## WHAT YOU WILL DO:
Go through the data and copy every line in which "Choose" appears.
(Beginning of DATA SUPPLIED)
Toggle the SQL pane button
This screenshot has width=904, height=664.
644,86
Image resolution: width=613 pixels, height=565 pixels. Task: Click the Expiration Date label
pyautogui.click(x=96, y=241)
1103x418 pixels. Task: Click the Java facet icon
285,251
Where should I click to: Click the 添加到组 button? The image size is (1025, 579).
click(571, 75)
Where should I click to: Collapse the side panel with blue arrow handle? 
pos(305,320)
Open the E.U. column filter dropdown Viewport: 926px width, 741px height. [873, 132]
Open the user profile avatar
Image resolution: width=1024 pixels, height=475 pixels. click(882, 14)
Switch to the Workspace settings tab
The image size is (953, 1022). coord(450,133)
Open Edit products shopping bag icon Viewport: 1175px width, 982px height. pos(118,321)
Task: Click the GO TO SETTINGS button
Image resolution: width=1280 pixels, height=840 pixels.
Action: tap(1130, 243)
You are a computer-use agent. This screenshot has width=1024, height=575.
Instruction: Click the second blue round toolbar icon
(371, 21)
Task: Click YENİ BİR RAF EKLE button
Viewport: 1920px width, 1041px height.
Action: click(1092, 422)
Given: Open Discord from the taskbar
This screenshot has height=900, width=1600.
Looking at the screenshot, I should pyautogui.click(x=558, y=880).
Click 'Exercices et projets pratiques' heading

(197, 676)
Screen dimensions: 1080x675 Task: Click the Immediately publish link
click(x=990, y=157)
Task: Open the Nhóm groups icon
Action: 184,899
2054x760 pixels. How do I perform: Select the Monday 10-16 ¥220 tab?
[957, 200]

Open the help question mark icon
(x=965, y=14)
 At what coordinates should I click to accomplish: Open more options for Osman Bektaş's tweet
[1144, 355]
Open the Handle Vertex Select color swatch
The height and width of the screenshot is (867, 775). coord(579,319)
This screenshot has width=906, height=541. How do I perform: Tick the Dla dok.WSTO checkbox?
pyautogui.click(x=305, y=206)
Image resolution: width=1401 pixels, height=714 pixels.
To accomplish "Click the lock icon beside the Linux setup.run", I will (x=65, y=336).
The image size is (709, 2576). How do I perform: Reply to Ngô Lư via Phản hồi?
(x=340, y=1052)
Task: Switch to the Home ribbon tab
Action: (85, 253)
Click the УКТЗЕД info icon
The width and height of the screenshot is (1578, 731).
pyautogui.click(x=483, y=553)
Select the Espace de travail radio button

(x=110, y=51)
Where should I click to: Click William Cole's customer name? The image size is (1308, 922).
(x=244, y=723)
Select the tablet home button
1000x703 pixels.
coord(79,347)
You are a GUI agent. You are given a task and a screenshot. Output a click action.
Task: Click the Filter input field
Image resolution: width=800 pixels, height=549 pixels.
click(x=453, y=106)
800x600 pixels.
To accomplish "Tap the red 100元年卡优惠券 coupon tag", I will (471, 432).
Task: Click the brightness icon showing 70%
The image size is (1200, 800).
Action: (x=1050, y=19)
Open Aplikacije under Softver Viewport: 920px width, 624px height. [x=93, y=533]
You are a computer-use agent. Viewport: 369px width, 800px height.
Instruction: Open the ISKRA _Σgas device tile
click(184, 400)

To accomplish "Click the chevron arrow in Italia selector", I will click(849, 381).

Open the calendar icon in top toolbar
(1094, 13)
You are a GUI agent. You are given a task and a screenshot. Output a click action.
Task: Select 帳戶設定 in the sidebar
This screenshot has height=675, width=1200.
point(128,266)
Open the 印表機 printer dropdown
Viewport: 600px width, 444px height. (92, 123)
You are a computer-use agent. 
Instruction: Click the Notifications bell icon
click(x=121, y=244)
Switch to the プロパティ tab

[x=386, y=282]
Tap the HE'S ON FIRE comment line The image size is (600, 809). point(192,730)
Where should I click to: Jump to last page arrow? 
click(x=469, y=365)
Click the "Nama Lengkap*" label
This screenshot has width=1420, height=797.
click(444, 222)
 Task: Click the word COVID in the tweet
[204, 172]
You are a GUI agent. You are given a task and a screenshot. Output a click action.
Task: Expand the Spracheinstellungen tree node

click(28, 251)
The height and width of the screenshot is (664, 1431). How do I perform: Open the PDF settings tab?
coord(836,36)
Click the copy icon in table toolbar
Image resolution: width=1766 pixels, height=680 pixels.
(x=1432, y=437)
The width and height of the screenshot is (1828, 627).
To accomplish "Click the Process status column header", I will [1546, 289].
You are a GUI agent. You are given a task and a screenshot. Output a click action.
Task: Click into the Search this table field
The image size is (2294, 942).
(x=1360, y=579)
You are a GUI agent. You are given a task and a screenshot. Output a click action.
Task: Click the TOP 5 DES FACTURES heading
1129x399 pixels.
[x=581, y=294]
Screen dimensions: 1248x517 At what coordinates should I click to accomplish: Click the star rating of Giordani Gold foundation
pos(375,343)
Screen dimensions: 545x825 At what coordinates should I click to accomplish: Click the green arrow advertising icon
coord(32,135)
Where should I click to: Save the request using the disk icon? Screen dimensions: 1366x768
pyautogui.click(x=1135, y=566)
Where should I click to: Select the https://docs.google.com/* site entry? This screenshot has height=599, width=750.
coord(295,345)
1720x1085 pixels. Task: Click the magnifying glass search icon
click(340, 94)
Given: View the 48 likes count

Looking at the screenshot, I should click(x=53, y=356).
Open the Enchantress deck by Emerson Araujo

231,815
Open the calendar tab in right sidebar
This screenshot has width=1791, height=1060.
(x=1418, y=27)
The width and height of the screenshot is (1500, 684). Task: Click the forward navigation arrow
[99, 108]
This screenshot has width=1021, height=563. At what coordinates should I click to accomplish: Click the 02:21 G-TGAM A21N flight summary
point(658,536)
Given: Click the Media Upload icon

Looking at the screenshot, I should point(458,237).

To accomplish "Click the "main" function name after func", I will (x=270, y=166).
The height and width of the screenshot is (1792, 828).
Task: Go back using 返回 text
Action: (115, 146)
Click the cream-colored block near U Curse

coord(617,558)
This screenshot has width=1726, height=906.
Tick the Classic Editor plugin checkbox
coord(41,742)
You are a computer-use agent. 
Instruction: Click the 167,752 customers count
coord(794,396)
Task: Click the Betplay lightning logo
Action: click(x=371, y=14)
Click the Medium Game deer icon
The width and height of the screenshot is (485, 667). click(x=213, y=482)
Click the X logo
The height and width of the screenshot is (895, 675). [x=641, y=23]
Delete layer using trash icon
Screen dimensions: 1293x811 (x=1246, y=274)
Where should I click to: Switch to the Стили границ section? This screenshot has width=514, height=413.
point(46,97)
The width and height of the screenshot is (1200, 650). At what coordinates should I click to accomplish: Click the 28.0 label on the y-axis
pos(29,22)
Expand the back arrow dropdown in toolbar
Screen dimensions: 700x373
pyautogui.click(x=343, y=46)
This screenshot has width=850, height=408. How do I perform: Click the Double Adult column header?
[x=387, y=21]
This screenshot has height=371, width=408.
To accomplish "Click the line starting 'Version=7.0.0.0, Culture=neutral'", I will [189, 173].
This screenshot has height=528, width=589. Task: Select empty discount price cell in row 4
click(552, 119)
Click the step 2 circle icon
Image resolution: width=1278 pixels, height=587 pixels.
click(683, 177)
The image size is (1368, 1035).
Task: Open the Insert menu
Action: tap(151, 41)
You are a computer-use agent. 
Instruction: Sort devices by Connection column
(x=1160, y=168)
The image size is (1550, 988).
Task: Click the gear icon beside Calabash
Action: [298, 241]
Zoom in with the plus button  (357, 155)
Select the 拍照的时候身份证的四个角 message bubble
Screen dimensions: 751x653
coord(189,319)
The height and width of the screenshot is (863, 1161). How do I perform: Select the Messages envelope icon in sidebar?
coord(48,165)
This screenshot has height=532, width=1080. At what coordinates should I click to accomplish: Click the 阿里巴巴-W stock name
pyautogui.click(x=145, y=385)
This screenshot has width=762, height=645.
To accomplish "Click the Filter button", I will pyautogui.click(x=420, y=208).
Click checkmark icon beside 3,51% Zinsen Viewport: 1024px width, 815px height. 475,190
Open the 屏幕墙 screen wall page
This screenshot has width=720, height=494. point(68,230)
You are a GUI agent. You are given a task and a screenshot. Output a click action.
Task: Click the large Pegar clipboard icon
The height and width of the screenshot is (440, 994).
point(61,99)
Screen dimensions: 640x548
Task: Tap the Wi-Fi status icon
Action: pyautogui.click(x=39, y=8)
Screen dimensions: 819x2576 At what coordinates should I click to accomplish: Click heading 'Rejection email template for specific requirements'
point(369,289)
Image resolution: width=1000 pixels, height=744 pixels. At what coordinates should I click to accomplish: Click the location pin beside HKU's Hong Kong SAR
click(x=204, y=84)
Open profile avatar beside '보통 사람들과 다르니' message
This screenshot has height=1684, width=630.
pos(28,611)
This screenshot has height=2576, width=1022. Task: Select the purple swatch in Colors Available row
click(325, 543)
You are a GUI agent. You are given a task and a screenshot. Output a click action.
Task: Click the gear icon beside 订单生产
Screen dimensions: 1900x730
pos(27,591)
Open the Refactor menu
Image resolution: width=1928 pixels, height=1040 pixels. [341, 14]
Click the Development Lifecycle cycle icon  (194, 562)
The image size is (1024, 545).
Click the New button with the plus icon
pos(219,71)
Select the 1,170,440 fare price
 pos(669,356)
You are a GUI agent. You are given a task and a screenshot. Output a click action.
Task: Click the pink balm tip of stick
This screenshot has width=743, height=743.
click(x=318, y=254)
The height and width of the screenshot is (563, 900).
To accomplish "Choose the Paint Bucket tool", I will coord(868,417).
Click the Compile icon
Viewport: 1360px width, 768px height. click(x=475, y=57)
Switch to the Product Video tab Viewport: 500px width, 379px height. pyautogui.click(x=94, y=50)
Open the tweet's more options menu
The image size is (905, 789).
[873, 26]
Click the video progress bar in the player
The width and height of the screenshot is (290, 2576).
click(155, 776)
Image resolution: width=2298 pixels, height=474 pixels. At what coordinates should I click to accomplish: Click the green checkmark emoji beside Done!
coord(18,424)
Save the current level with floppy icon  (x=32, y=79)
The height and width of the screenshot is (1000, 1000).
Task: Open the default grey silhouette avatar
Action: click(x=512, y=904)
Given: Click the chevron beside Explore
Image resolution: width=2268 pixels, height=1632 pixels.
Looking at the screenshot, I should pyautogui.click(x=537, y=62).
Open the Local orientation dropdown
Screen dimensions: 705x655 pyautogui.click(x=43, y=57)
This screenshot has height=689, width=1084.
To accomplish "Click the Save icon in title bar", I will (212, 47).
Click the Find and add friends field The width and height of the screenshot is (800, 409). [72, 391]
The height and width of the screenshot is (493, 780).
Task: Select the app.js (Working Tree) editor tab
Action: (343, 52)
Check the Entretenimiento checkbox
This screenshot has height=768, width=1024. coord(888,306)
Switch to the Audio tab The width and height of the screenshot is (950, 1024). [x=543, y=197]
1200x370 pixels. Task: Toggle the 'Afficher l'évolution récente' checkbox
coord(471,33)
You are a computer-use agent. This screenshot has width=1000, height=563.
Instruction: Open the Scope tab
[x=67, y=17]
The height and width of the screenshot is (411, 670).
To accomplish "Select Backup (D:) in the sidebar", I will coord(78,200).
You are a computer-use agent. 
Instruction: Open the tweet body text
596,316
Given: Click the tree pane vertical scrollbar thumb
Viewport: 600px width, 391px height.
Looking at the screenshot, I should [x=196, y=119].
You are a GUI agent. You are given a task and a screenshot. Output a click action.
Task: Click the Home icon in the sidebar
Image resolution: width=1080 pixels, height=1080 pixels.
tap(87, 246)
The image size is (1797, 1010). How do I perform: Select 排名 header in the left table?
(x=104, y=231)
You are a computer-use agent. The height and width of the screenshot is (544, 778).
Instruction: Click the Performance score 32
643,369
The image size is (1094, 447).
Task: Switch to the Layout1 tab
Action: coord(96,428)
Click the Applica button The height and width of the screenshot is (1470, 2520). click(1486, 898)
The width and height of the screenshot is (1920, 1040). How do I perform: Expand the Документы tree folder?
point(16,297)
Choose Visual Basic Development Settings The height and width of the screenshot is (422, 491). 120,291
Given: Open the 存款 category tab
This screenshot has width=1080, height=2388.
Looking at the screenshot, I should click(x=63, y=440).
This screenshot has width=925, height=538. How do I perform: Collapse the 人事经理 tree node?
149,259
(End of DATA SUPPLIED)
## OUTPUT BELOW:
To accomplish "Choose the Paint Bucket tool", I will coord(868,417).
Choose Visual Basic Development Settings The height and width of the screenshot is (422, 491). 120,291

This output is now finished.